**AIM OF THE EXERCISE:**
Repeat every entry exactly. Do not include the pictures.

Collected data entries:
|---|
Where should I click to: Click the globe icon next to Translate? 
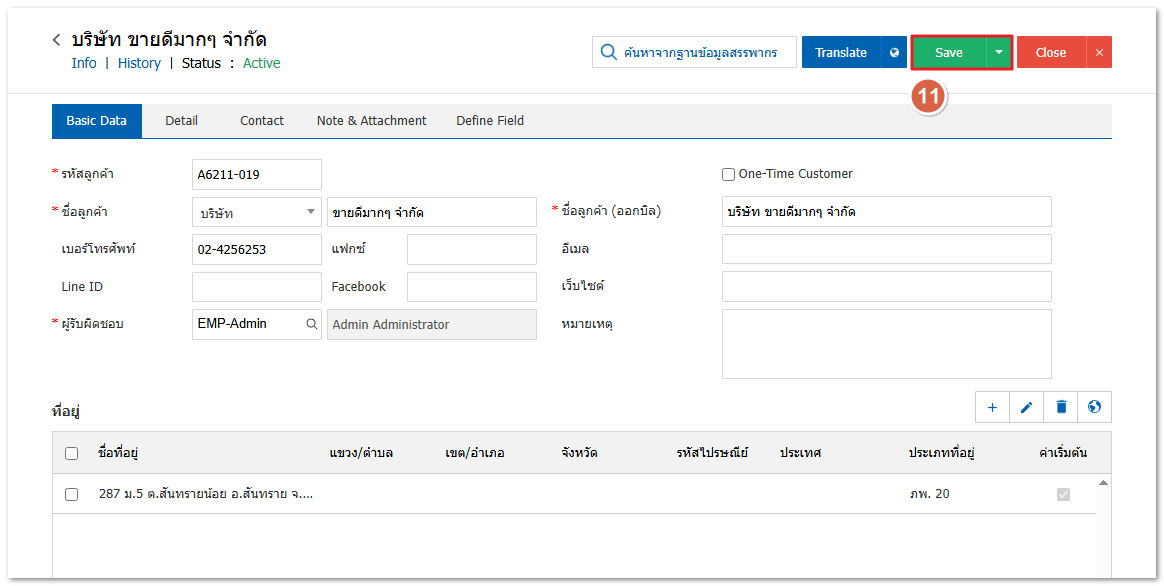[894, 53]
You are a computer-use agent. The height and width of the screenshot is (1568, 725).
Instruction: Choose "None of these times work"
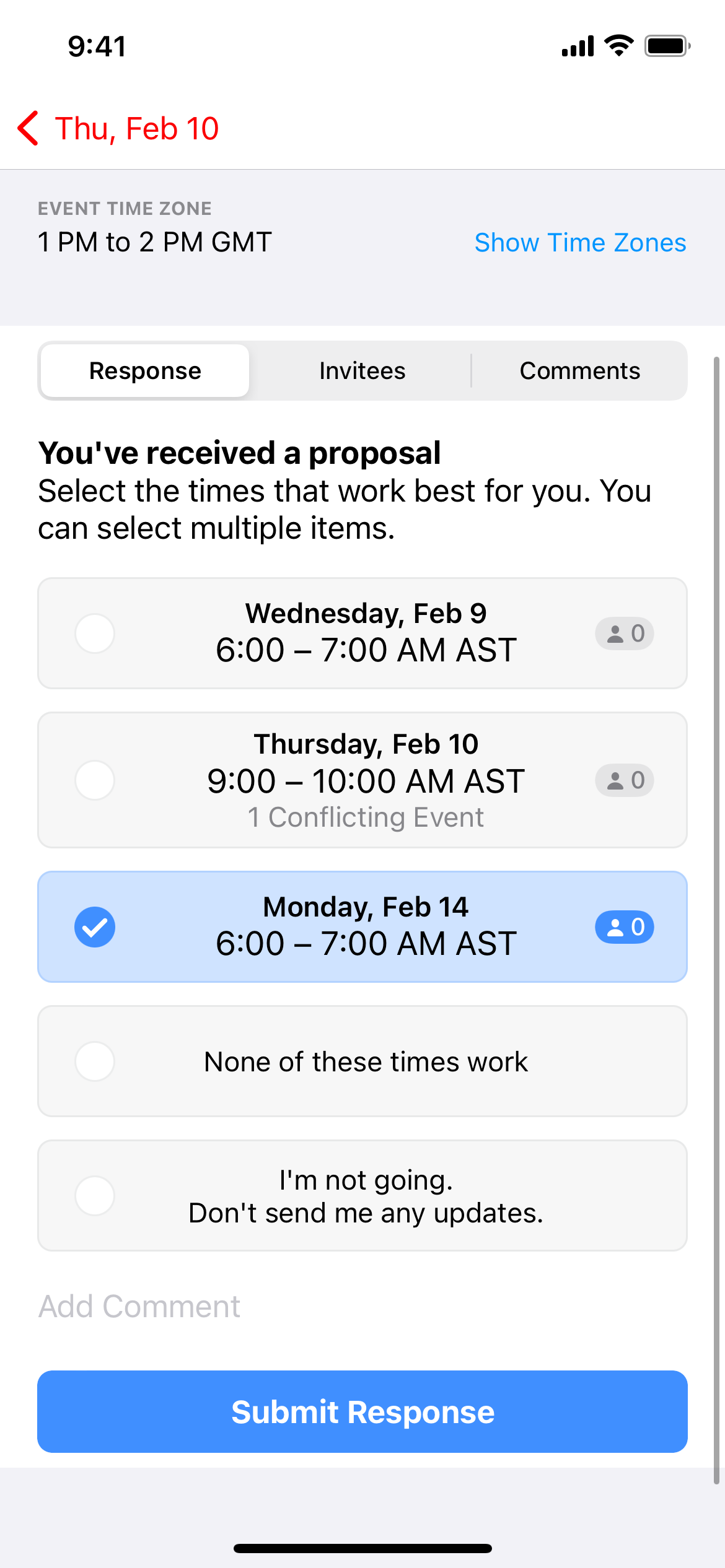point(95,1061)
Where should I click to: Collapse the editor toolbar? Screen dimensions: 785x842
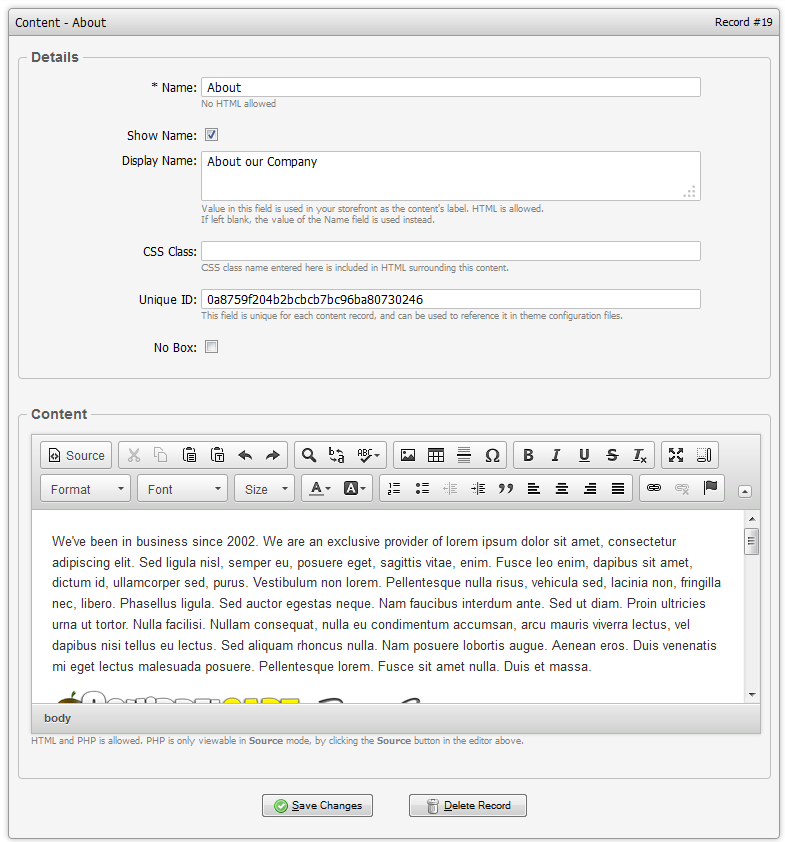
|---|
**SOLUTION TO THIS EXERCISE:**
Where should I click to: Click the globe icon next to Translate? 
[894, 53]
You are a computer-use agent. The height and width of the screenshot is (1568, 725).
Instruction: Choose "None of these times work"
point(95,1061)
Where should I click to: Collapse the editor toolbar? Screen dimensions: 785x842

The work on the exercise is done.